:: Data ::

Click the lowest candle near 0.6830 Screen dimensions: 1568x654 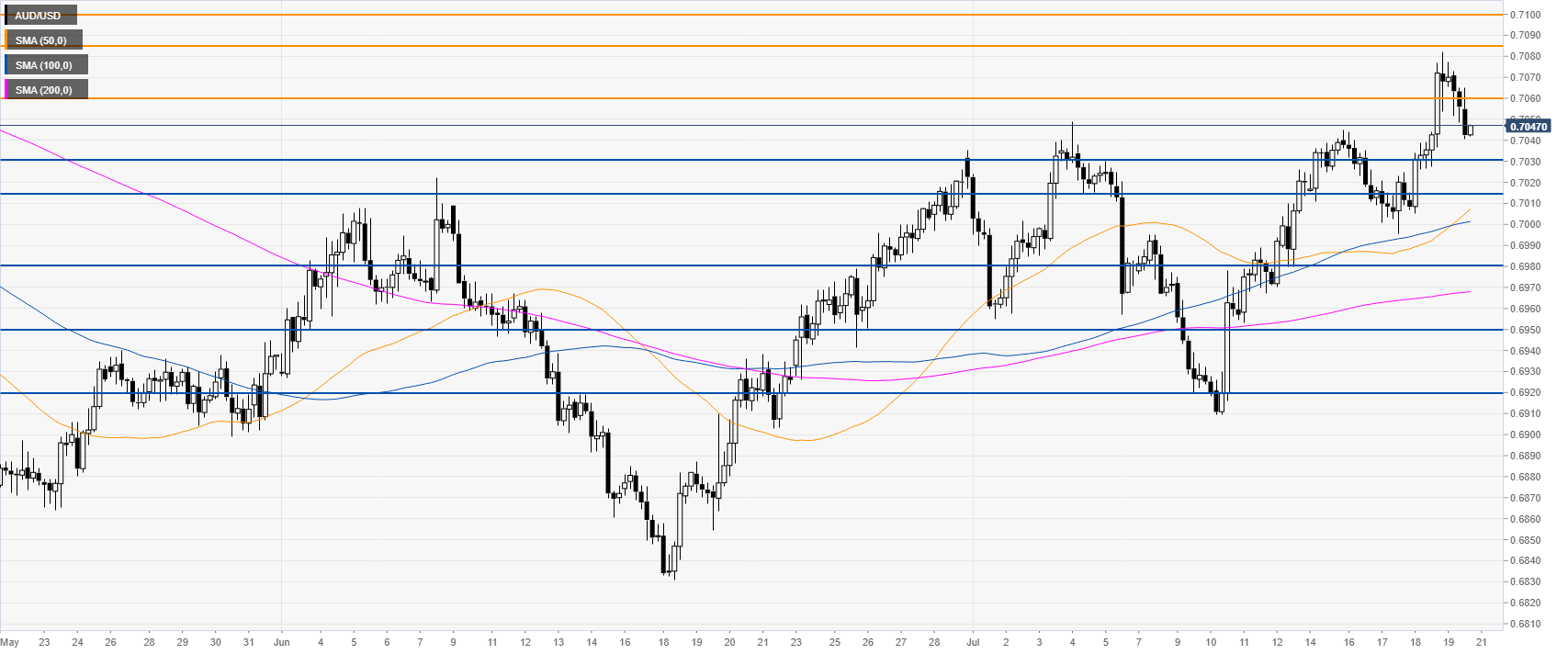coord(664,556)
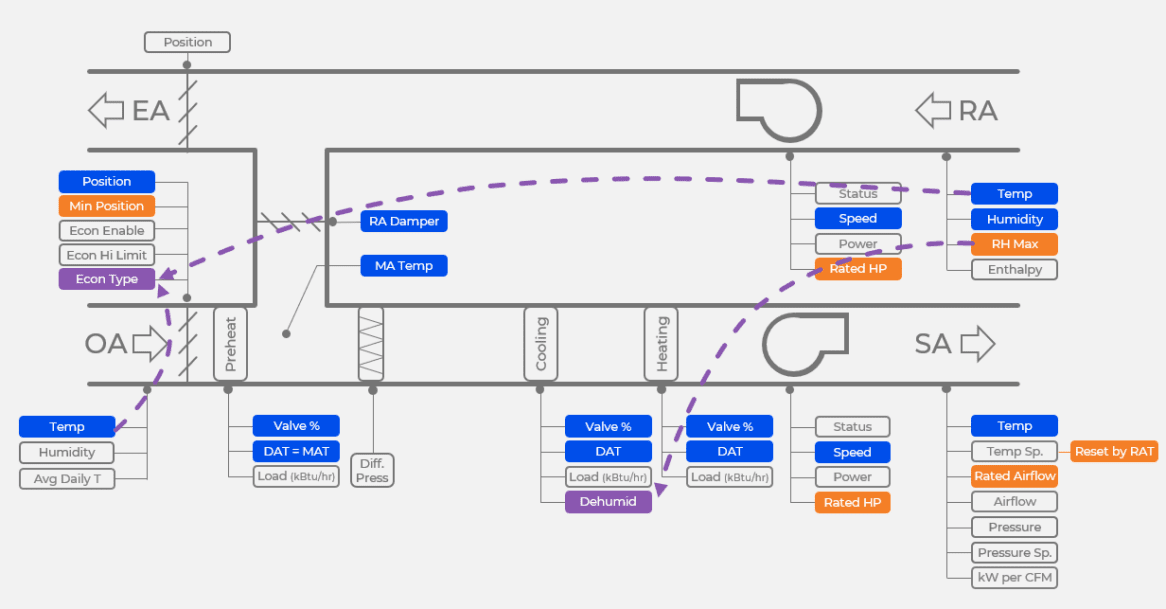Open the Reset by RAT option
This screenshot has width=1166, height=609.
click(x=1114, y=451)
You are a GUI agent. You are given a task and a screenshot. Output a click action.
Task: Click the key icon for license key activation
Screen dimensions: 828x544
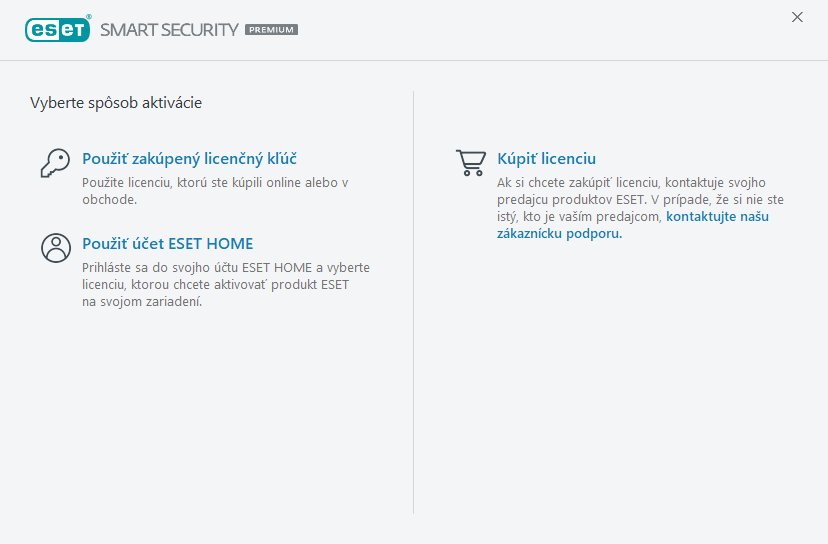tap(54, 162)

:::

* **What is needed**:
Please retype, exactly and only, the lines from the one holding "You are a GUI" to the end of the entries, both ends included, without any pictures.

* **The answer**:
You are a GUI agent. You are given a task and a screenshot. Output a click action.
Task: Click the key icon for license key activation
Screen dimensions: 828x544
tap(54, 162)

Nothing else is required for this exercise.